“Long Black Veil” by Jennifer Finney Boylan
Book: “Long Black Veil” by Jennifer Finney Boylan
Published by Broadway Books on 9th January, 2018
Genres: Historical fiction, LGBT, Thriller
Format: Paperback, 320 pages
Source: Blogging for Books (received for free in exchange for an honest review)
On a warm August night in 1980, six college students sneak into the dilapidated ruins of Philadelphia’s Eastern State Penitentiary, looking for a thrill. With a pianist, a painter and a teacher among them, the friends are full of potential. But it’s not long before they realize they are locked in—and not alone. When the friends get lost and separated, the terrifying night ends in tragedy, and the unexpected, far-reaching consequences reverberate through the survivors’ lives. As they go their separate ways, trying to move on, it becomes clear that their dark night in the prison has changed them all. Decades later, new evidence is found, and the dogged detective investigating the cold case charges one of them–celebrity chef Jon Casey—with murder. Only Casey’s old friend Judith Carrigan can testify to his innocence.

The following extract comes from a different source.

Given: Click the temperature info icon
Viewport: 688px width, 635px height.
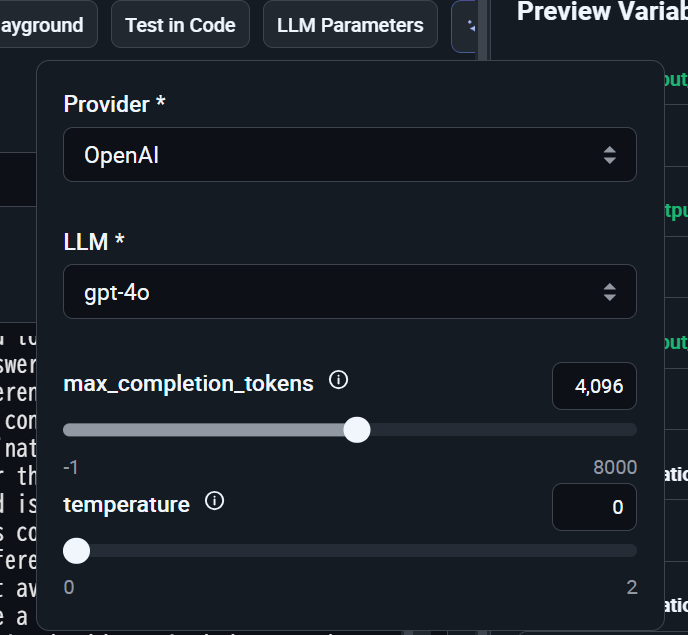Looking at the screenshot, I should 214,501.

But Judith is protecting long-held secrets of her own – secrets that, if brought to light, could destroy her career as a travel writer and tear her away from her fireman husband and teenage son. If she chooses to help Casey, she risks losing the life she has fought to build and the woman she has struggled to become. In any life that contains a “before” and an “after,” how is it possible to live one life, not two?
Ah, this book…I’d added it to my Goodreads TBR after perusing the LGBT genre. Then I removed it thinking, What is even the chance that I’d come to buy such a book? It wasn’t because of the book or anything—rather the whole complication of looking for a physical copy of a book because ebooks and I do not get on so well right now.

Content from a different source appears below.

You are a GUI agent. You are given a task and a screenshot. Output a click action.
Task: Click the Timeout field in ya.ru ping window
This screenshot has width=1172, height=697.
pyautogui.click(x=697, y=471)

I have mixed feelings about this book, all of which can be summarized in a few points:
- It feels a lot like literary fiction, but it probably isn’t.
- The pacing is slow, and I got so bored I couldn’t help wondering why I’d had to read the 1-4 pages I’d just read, because it felt a lot like rambling.
- I don’t understand the purpose of first-person POV for the Judith’s perspective and third-person POV for everyone else. I don’t. I don’t know. What was the purpose of this?
- Long Black Veil is quite a quotable book.
It felt more like a memoir than a novel for a story. Some parts were interesting and fun to read, while others had me asking, Really? This again?
I feel more indifferent about it than I do, like, any other type of emotion required for thoughts on a book. It’s the kind that I couldn’t read if I didn’t want to sleep, because I literally kept falling asleep. There are parts that feel redundant and more like rambles than pertinent to the story.
Long Black Veil caught my attention, however, for the “living with all your selves” portion of the front cover quote. Because I have dissociative identity disorder. I thought that that was what it was about, but no. Even though the story tells that of a trans person, I did relate and find myself figuring out how to better put into words what it is like having DID. People don’t understand that it’s not just about loving your body and being OK with it that way.
The story itself is full-circle, which I did enjoy.
‘Twas simply the lot of it—the having to read through what felt like a lot of nonsense—that contributed to my feelings of indifference.